- Requirement: Take the entries below and print only the lines from the one with "938x556 pixels." through the one with "Task: Select the 日K chart tab", exactly as they stand, both ends included.

------

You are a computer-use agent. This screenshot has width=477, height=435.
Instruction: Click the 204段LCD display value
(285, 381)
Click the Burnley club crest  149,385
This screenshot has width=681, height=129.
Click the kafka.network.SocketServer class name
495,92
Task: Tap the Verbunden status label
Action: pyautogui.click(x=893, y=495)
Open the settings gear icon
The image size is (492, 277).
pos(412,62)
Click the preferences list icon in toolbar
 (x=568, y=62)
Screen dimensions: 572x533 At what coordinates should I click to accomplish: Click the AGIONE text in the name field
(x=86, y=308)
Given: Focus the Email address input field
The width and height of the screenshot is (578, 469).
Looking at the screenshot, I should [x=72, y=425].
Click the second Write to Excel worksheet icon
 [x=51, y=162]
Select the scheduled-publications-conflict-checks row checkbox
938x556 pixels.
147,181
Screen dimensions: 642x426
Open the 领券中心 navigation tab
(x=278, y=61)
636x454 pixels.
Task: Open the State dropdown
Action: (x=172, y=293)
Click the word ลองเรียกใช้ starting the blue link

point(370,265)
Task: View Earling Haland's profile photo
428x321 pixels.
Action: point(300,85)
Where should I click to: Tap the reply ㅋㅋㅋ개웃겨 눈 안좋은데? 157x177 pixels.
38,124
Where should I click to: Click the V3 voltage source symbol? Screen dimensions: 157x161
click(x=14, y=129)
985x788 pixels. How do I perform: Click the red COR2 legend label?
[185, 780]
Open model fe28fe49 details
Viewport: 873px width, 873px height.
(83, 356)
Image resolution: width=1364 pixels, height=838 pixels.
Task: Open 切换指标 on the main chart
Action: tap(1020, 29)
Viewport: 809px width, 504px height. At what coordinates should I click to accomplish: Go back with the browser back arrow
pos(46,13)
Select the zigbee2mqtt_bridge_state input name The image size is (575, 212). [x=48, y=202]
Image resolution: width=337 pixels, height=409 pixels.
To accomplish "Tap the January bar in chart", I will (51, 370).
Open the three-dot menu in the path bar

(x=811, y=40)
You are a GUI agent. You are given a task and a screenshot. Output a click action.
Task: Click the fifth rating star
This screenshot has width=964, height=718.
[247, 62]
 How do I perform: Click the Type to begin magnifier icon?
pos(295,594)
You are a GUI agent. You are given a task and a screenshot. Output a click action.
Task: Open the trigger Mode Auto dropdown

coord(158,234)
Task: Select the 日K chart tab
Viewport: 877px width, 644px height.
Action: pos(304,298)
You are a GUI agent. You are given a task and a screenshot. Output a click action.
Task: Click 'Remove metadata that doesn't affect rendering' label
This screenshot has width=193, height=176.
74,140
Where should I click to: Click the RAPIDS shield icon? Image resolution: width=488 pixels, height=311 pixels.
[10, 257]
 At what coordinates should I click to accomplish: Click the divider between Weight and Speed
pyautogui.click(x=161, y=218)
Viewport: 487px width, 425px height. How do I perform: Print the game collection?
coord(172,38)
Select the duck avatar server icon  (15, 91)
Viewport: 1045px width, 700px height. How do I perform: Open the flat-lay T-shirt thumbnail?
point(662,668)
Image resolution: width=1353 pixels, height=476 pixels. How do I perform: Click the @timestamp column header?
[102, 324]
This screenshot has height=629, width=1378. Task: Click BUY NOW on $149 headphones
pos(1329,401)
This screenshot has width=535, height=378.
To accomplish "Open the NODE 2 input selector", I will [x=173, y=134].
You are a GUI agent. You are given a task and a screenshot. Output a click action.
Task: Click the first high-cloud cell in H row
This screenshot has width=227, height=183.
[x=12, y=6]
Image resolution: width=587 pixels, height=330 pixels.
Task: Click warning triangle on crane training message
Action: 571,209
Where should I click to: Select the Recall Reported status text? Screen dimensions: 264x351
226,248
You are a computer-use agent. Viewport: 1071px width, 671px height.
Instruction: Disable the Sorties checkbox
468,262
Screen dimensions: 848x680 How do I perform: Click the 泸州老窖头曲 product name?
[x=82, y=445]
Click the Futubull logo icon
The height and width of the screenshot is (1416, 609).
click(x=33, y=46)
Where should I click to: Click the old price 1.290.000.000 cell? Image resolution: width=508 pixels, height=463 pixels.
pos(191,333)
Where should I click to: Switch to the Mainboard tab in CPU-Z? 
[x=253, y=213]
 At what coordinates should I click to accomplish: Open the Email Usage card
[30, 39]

------

- Reply to the task:
938x556 pixels.
147,181
Screen dimensions: 642x426
Open the 领券中心 navigation tab
(x=278, y=61)
636x454 pixels.
Task: Open the State dropdown
Action: (x=172, y=293)
Click the word ลองเรียกใช้ starting the blue link

point(370,265)
Task: View Earling Haland's profile photo
428x321 pixels.
Action: point(300,85)
Where should I click to: Tap the reply ㅋㅋㅋ개웃겨 눈 안좋은데? 157x177 pixels.
38,124
Where should I click to: Click the V3 voltage source symbol? Screen dimensions: 157x161
click(x=14, y=129)
985x788 pixels. How do I perform: Click the red COR2 legend label?
[185, 780]
Open model fe28fe49 details
Viewport: 873px width, 873px height.
(83, 356)
Image resolution: width=1364 pixels, height=838 pixels.
Task: Open 切换指标 on the main chart
Action: tap(1020, 29)
Viewport: 809px width, 504px height. At what coordinates should I click to accomplish: Go back with the browser back arrow
pos(46,13)
Select the zigbee2mqtt_bridge_state input name The image size is (575, 212). [x=48, y=202]
Image resolution: width=337 pixels, height=409 pixels.
To accomplish "Tap the January bar in chart", I will (51, 370).
Open the three-dot menu in the path bar

(x=811, y=40)
You are a GUI agent. You are given a task and a screenshot. Output a click action.
Task: Click the fifth rating star
This screenshot has width=964, height=718.
[247, 62]
 How do I perform: Click the Type to begin magnifier icon?
pos(295,594)
You are a GUI agent. You are given a task and a screenshot. Output a click action.
Task: Open the trigger Mode Auto dropdown

coord(158,234)
Task: Select the 日K chart tab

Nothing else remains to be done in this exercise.